▶ Document:
Christopher Cox and his crowd of academics and theoreticians did more to destroy the confidence of this market with their adherence to free-market destruction of stocks than any of the managements of the companies themselves.

I know that is a strong statement, but you have to understand that the rules against naked shorting and shorting without upticks were about having firebreaks in the system. Consider these rules a swath of chopped-down trees meant to slow a fire so firefighters have a real chance to put out a monster conflagration.

Let's take

AIG

(AIG) - Get Report

. Here's a company that has lots of liabilities but also lots of assets. While its liabilities are liquid -- meaning it has to pay them off quickly if there is an event that triggers payment -- its assets, such as its great life insurance and aircraft leasing businesses, are illiquid. AIG couldn't just turn around and sell them.

Still, new management came in at AIG and decided to work on a plan, meant to be revealed at the end of September, that would detail asset disposals that could make the company a more solid credit with an ability to make good on their policies on financial instruments. It would also be able to access capital in the markets once those illiquid assets were disposed of.

Unfortunately, what AIG didn't know, and the

SEC

didn't either, is that AIG the stock is different -- and worse -- than AIG the company. The stock could not be insulated with a firebreak from short-sellers who knew that if you broke the stock's back, you broke the company's back.

To me, this was all pretty obvious. I was a short-seller, and I know that when a stock gets hit, people fret about the company regardless of whether the company is in good shape or not. There was a time that AIG had an immense amount of capital and it bought its stock back hand over fist in the $60s, and so it was somewhat able to defend itself from short-sellers. Even then, though, there were strict limits to when and how much companies could buy of their stocks. There are no such limits as to when short-sellers can operate.

So, without an ability to slow the short-sellers down by forcing them to wait for buyers to come in and pay up, and with no ability to demand that short-sellers or their brokers borrow stock first to short directly or to sell puts to the customers, shorts were able to take AIG down from the $20s to $4 in a week's time.

To be sure, there were plenty of problems with AIG -- including, presumably, the insurance they may have offered on the solvency of

Lehman

(LEH)

and on their debt that they would be expected to pay off.

What matters, though, is how easily hedge funds were able to take this company down through endless selling.

The academics at the SEC had no idea how important their rules were when they put in the bottom on July 15, and they had no idea how catastrophic it would be when they pulled them.

▶ Data:
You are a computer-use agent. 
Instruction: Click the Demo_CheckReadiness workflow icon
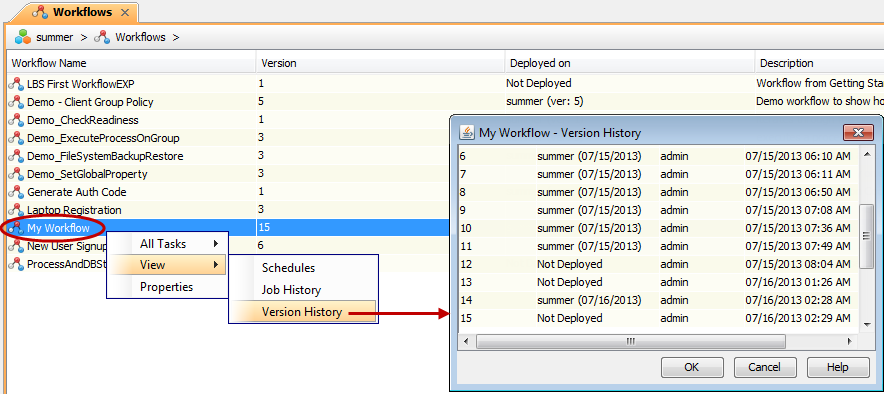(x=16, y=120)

...

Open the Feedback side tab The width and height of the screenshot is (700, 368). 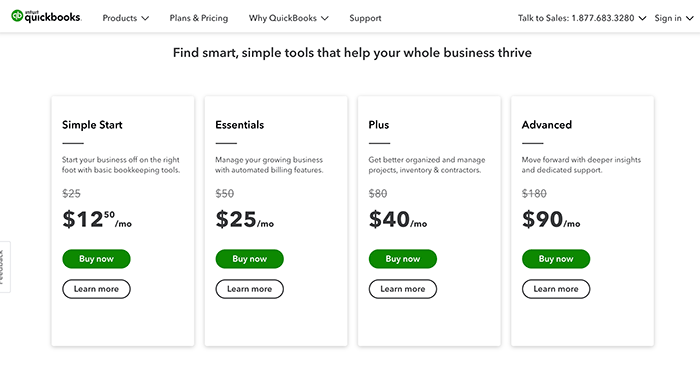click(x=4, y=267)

▶ Challenges:
a. In the column on AIG and short-selling, how far did short-sellers take AIG's stock in a week?
b. Render this sentence from the column on AIG and short-selling in Spanish: "There are no such limits as to when short-sellers can operate."
c. Carry the column on AIG and short-selling forward, picking up right after its final sentence.

▶ Task-by-task results:
a. From the $20s to $4.

b. No existen tales límites en cuanto a cuándo pueden operar los vendedores en corto.

c.
I don't know a soul in the business, save short-sellers, who have participated in these raids who doesn't agree with this dynamic. Yet Cox has steadfastly refused to go back and reinstitute the rules and bring the playing field back to where it was before I retired in 2000 -- to a time when I remember how difficult it would be to create these forest fires given the breaks.

The speed is and was too great to put out the fires, so Lehman went and then AIG looks like it is going. One look at the puts -- which can only be bought in the sizes they are being bought with naked short-selling among the brokers who sell them -- tells you the short-sellers' next moves. That is why I flagged

Citigroup

(C) - Get Report

to you last week. It was so obvious they were about to maul it.

When we look back at the destruction of the financials, we should remember the instrumental role the SEC played in creating the chaos in doing nothing to stop it, and, like every other government official in this drama, received no criticism or no skepticism.

I just wish for once that the government would have real people be called in -- real people like me -- to explain to them how it works and how easy it was to take down Lehman or AIG through the stock market. It was child's play, and the SEC didn't even know that.

At the time of publication, Cramer had no positions in the stocks mentioned

.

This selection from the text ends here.